# Transformer Accounting

## Basic Memory Calculations
Let $E$ be embedding mem, $L$ num layers
$$ 
M = \underbrace{|Vocab|d}_{E} + L\left(\underbrace{3d^2 + d^2}_{W_{QKV} + W_O} + \underbrace{3d_{ff}d}_{FFN} + 2\underbrace{d}_{\text{LN}}\right) + \underbrace{d}_{\text{LN}} + \underbrace{|Vocab|d}_{\text{Ouput}}
$$


## Basic FLOPS Calculations

Transformer block dominates, focus there. Split into MHA and FFN. Let $c$ be context length, $h$ be number of heads
$$
MHA = \underbrace{6cd^2}_{Q, K, V} + h\left(\underbrace{2c^2(d/h)}_{Q_hK_h^T} + \underbrace{2c^2(d/h)}_{\text{softmax}\cdot V_h}\right) + \underbrace{2d^2c}_{W_O \text{ mult}}
$$
All the multiplies take same amount of time.
$$
FFN = \underbrace{6d_{ff} d c}_{W_2(\sigma(W_1x)\odot W_3x)}
$$

### Flops Conclusion

When context lenght dominates, MHA is more expensive.
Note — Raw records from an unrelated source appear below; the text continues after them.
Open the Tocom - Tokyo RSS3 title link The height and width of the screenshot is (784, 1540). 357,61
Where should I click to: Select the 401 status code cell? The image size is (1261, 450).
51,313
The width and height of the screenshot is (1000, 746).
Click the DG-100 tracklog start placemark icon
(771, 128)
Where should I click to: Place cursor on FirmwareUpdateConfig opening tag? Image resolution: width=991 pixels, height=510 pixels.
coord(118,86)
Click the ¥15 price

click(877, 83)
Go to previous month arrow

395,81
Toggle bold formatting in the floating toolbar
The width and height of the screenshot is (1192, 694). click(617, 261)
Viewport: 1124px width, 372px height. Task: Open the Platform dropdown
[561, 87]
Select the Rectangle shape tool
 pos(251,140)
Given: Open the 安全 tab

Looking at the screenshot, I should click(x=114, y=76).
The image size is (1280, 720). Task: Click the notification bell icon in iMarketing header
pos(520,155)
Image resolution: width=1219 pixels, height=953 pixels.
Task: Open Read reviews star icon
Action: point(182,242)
When $d_{ff}$ dominates, the FFN is more expensive.

In [73]:

def nb_trainable_params(param_dict):
    # Embedding layer

    vocab_size = param_dict['vocab_size']
    num_layers = param_dict['num_layers']
    d_model = param_dict['d_model']
    d_ff = param_dict['d_ff']

    nb_params = 0
    embedding = d_model*vocab_size
    nb_params += embedding
    # Transformer Block layers
    ## Feed forward layer
    ffn_w1 = d_ff*d_model
    ffn_w2 = d_ff*d_model
    ffn_w3 = d_model * d_ff
    nb_params += ffn_w1+ffn_w2+ ffn_w3

    ## MHA params
    W_QKV = 3*d_model**2
    W_O = d_model**2
    nb_params += W_QKV + W_O

    ## Layer Norm 
    ln_in_block = 2*d_model
    nb_params += ln_in_block

    ## Multiplied by num_layers 
    nb_params *= num_layers

    # final LN
    ln_final = d_model
    nb_params += ln_final

    # final output layer
    output = vocab_size * d_model
    nb_params += output

    return nb_params

# flops focusing on costly parts
def nb_flops(param_dict): 
    nb_flops = 0
    nb_flops_by_part = {'MHA' : 0, 'FFN' : 0, 'ouput' : 0} 
    vocab_size = param_dict['vocab_size']
    num_layers = param_dict['num_layers']
    context_length = param_dict['context_length']
    d_model = param_dict['d_model']
    num_heads = param_dict['num_heads']
    d_ff = param_dict['d_ff']
    
    # Transformer block layers
    
    ## MHA (ignoring softmax)
    ### Project input to weights QKV
    proj_flops = 2*(3*d_model**2)*(context_length)
    ### Per heads QK^T
    QKT_flops = 2*(context_length**2)*(d_model//num_heads)
    ### Value flops
    V_flops = 2*(context_length**2)*(d_model//num_heads)
    ### W_O flops
    W_O_flops  = 2*d_model**2 * context_length
    nb_flops_by_part['MHA'] = proj_flops+ num_heads*(QKT_flops+V_flops)+W_O_flops
    nb_flops_by_part['MHA'] *= num_layers
    
    ## FFN
    ### Multiply input (ignoring nonlinearity and the odot) 
    W1x_flops = 2*d_ff*d_model*context_length
    W3x_flops = W1x_flops
    W2_sigma_W1x_dot_W3x = W1x_flops
    nb_flops_by_part['FFN'] = W1x_flops + W3x_flops + W2_sigma_W1x_dot_W3x
    nb_flops_by_part['FFN'] *= num_layers

    ## Output layer
    nb_flops_by_part['output'] = 2*vocab_size*d_model*context_length

    for count in nb_flops_by_part.values():
        nb_flops += count
    return nb_flops, nb_flops_by_part



## GPT-2-XL

In [76]:
# GPT-2 XL 
gpt_2_xl = {}
gpt_2_xl['vocab_size'] = 50257
gpt_2_xl['context_length'] = 1024
gpt_2_xl['num_layers'] = 48
gpt_2_xl['d_model'] = 1600
gpt_2_xl['num_heads'] = 25
gpt_2_xl['d_ff'] = 6400

nb_trainable = nb_trainable_params(gpt_2_xl)
print("Number of trainable parameters", nb_trainable)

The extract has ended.